[Saved entries]
####################

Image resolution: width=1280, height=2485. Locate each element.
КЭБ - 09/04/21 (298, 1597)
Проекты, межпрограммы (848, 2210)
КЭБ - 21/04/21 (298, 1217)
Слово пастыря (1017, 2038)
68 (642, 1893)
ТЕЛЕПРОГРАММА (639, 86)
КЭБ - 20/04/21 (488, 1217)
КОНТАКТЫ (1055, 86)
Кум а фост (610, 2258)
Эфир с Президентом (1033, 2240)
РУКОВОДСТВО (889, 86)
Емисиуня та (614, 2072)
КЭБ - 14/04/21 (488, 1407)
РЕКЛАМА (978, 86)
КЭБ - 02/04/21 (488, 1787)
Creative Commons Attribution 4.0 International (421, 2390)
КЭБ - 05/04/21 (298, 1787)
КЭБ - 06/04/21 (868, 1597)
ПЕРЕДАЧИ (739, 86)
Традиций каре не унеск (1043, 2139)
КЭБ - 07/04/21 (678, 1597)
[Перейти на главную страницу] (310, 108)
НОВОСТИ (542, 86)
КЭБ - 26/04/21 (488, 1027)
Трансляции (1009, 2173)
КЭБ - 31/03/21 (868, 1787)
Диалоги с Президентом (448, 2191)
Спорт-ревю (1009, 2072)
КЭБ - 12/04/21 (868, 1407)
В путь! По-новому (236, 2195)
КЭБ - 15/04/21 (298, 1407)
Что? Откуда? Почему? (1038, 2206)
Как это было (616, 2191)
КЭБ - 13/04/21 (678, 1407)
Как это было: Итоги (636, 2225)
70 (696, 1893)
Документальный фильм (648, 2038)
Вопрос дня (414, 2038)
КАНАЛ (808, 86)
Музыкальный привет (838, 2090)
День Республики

####################

* [INSTRUCTIONS FOR THE TASK]:
In the records above, find the line containing "Диалоги с Президентом (448, 2191)" and print it and every later line exactly, through the last one.

* [YOUR RESPONSE]:
Диалоги с Президентом (448, 2191)
Спорт-ревю (1009, 2072)
КЭБ - 12/04/21 (868, 1407)
В путь! По-новому (236, 2195)
КЭБ - 15/04/21 (298, 1407)
Что? Откуда? Почему? (1038, 2206)
Как это было (616, 2191)
КЭБ - 13/04/21 (678, 1407)
Как это было: Итоги (636, 2225)
70 (696, 1893)
Документальный фильм (648, 2038)
Вопрос дня (414, 2038)
КАНАЛ (808, 86)
Музыкальный привет (838, 2090)
День Республики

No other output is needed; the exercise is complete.